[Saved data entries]
--- START ---
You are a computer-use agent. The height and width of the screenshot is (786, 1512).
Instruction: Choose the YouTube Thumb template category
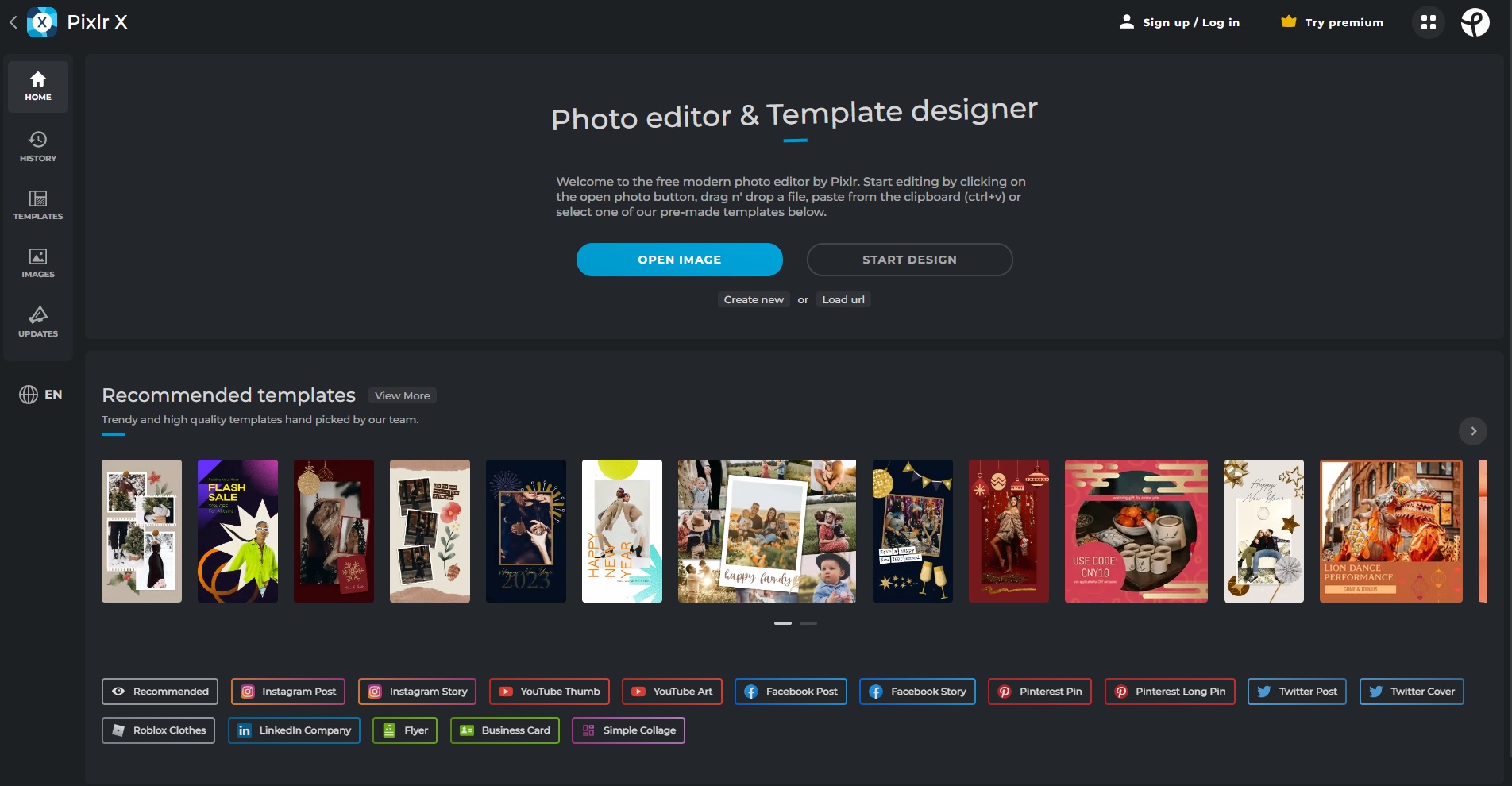pyautogui.click(x=550, y=692)
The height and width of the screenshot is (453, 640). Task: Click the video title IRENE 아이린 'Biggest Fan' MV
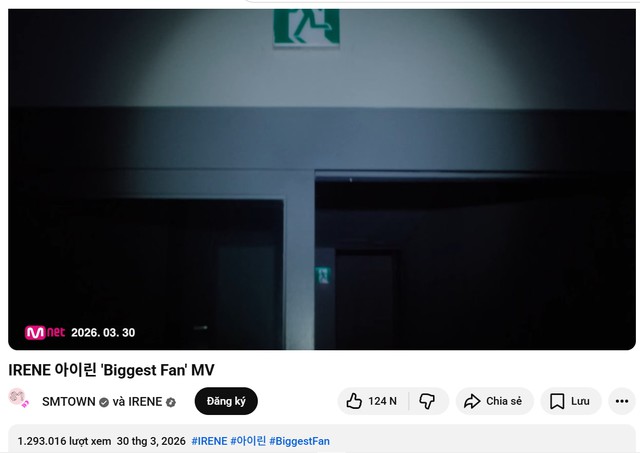point(111,370)
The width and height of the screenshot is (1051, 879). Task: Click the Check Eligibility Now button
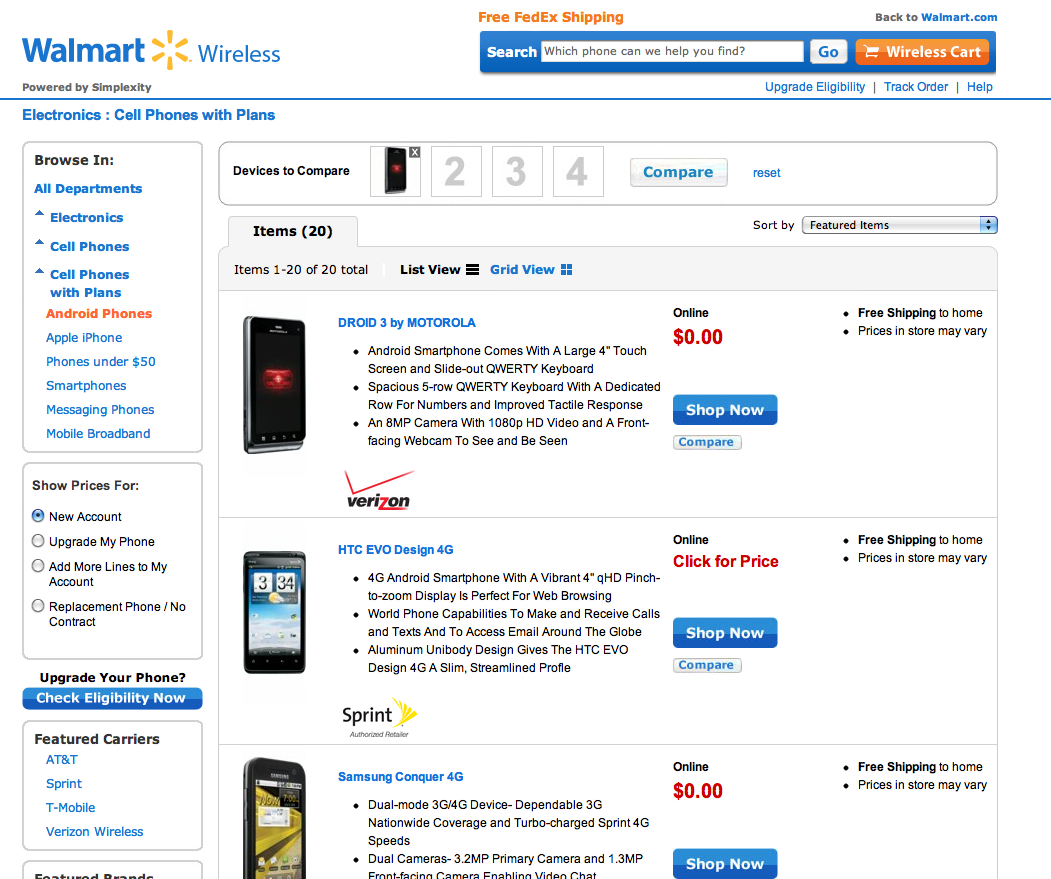(112, 698)
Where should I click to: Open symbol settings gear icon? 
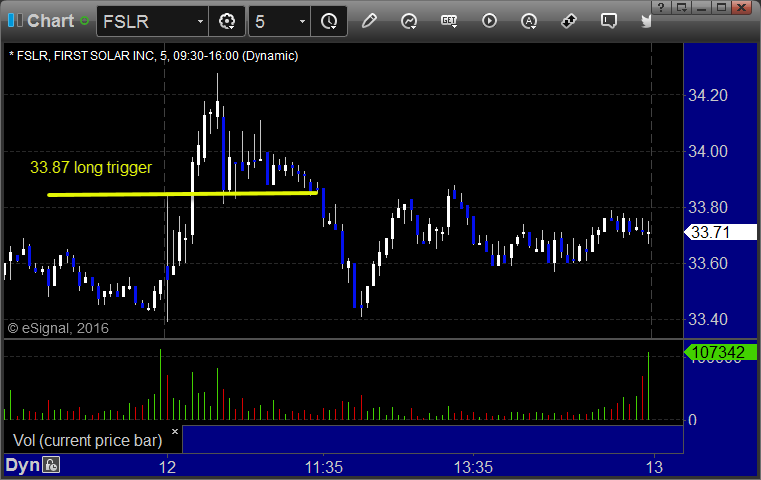(227, 21)
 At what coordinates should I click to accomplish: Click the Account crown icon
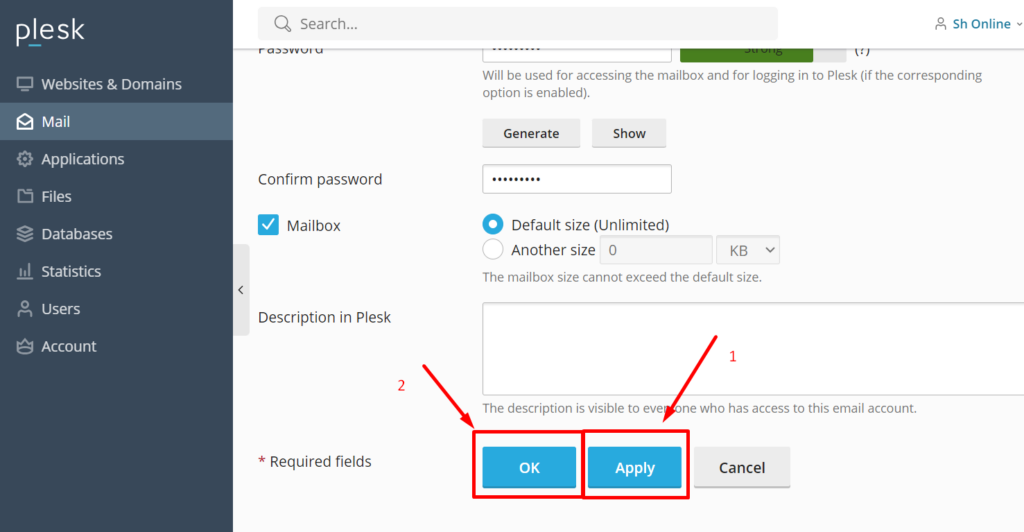pos(25,346)
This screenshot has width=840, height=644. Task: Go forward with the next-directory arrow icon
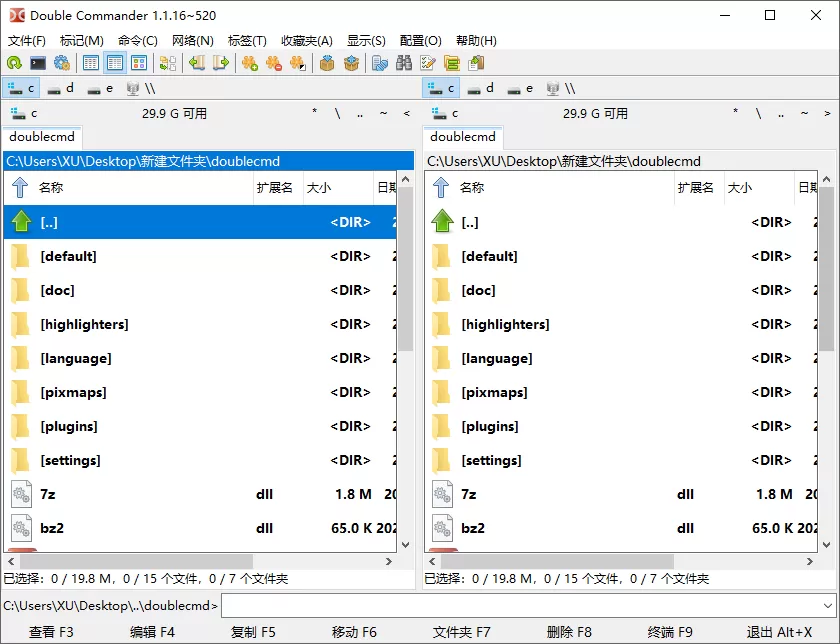click(x=222, y=62)
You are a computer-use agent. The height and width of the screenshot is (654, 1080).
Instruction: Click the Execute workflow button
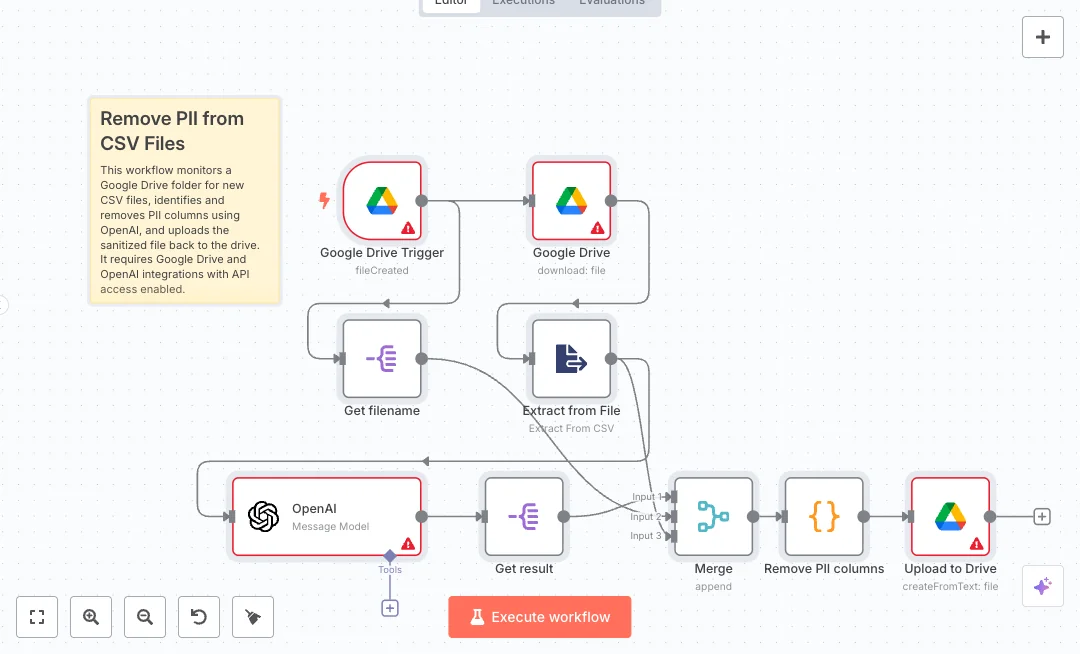(539, 617)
--- END ---
- **WHAT YOU SHOULD DO**
Look through the entries above and list every line containing "agent".

- **THE ANSWER**
You are a computer-use agent. The height and width of the screenshot is (786, 1512).
You are a computer-use agent. The height and width of the screenshot is (654, 1080).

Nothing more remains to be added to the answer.